I am always nervous before a craft fair – will anybody even stop by my booth? What if they do stop by but think my work is worthless? Will I walk away without selling anything? Will anybody even attend? What if it is outside and it rains? There are always so many doubts and questions. I assume that anything and everything is going to go wrong. Being able to think of them all might be my superpower.
I headed out to a local fair today, feeling cautious but optimistic. I figured I had a couple of things going for me. I had seen lots of advertising for this particular fair, so I was at least confident that there would be some people in attendance. And it was indoors, which meant that I did not have to worry about rain keeping people away or the wind knocking down my displays. Both were good things. See? I was right before when I said I was optimistic!
I got there around the same time as many of the other vendors, and we were all bustling around setting up our tables in no time. On one side of me was a woman selling scented candles, and on the other side was a man selling honey made by his own bees. I often buy from the people around me, and I was quite excited by the prospects of picking something from my neighbors!

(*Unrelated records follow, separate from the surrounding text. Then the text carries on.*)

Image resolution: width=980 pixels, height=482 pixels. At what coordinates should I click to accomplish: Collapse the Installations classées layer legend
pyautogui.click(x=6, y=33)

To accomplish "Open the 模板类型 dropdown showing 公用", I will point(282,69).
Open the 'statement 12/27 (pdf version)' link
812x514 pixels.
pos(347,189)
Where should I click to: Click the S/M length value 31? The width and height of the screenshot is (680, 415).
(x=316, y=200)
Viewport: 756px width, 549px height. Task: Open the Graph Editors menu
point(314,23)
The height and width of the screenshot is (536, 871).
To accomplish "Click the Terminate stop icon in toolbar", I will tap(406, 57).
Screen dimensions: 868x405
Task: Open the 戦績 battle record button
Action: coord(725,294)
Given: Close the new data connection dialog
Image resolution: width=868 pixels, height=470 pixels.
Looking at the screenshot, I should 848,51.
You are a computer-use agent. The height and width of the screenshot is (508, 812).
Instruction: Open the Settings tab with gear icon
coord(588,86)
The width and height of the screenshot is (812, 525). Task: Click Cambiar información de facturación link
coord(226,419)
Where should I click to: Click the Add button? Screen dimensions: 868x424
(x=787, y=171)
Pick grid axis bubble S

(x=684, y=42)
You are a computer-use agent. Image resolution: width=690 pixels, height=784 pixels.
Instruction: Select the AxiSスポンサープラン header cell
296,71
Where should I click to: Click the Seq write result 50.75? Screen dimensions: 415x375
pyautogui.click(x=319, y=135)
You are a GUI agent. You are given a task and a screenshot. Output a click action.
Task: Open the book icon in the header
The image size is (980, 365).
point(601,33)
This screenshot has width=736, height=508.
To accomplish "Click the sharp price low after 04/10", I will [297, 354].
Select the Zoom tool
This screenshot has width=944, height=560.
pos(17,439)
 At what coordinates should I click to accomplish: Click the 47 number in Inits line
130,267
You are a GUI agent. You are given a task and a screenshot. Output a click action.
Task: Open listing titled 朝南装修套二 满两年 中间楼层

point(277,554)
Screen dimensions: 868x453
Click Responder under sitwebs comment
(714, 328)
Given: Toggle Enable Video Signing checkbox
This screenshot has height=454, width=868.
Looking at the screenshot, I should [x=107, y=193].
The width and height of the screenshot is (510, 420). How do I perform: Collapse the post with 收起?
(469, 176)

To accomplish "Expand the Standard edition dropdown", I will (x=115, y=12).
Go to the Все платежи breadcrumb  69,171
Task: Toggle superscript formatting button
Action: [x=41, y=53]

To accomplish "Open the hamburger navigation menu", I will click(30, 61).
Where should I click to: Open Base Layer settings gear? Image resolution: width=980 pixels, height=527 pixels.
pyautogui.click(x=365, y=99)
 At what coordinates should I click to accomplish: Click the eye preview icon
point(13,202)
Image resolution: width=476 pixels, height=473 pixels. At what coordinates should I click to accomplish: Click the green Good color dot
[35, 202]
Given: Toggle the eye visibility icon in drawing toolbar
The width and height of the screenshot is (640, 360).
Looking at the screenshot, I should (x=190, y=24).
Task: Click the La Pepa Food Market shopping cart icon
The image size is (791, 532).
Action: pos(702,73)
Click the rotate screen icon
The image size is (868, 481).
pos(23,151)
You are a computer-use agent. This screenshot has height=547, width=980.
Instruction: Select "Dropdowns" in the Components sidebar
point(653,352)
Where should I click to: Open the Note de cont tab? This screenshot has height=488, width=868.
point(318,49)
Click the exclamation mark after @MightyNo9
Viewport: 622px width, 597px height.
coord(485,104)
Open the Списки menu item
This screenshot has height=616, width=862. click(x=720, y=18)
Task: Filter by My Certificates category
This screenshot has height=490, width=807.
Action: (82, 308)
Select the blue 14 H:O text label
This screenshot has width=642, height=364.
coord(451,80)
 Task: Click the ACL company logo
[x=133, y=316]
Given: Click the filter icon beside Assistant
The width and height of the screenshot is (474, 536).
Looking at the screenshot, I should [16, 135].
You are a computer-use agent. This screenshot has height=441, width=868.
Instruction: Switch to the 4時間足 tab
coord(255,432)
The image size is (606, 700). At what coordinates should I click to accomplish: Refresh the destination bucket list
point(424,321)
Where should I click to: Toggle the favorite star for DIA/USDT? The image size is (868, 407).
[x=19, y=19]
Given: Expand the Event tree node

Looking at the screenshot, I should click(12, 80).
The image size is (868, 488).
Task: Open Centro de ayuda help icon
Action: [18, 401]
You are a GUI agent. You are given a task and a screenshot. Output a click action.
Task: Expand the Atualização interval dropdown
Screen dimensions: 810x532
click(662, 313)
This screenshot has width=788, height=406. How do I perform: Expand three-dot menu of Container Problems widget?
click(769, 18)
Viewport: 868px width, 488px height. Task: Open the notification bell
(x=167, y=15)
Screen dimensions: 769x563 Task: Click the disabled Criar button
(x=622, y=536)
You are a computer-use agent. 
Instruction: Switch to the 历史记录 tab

People started coming in, first in dribs and drabs and then in a stream. Lots of visitors at the beginning, mostly just lookers, which I understand. It’s a big fair, and people don’t want to buy something and then feel like they missed out on something better. I was just secretly hoping that there wasn’t anything better so that they would come back. There was a lull and I really started to worry that I was wasting my time.
And some of them did come back, and then I started noticing new people coming by again. I’m always surprised when people want to buy something I made. But I was able to sell several pairs of earrings, five necklaces, and four bracelets. The most popular thing I sold this time was my enamel pins, which surprised me. I sold out of those for the first time ever!
Everybody that came to the booth was incredibly nice. Many were excited about the pieces they saw and especially the ones they bought. It was a really good feeling. I felt like I wasn’t just selling jewelry, I was also making friends!
I made a nice amount of money, too, even after paying my vendor fee. Of course, I’m going to turn around and put all that money right back into beads and wire and vendor fees. Such is the life of a (part-time) jewelry maker!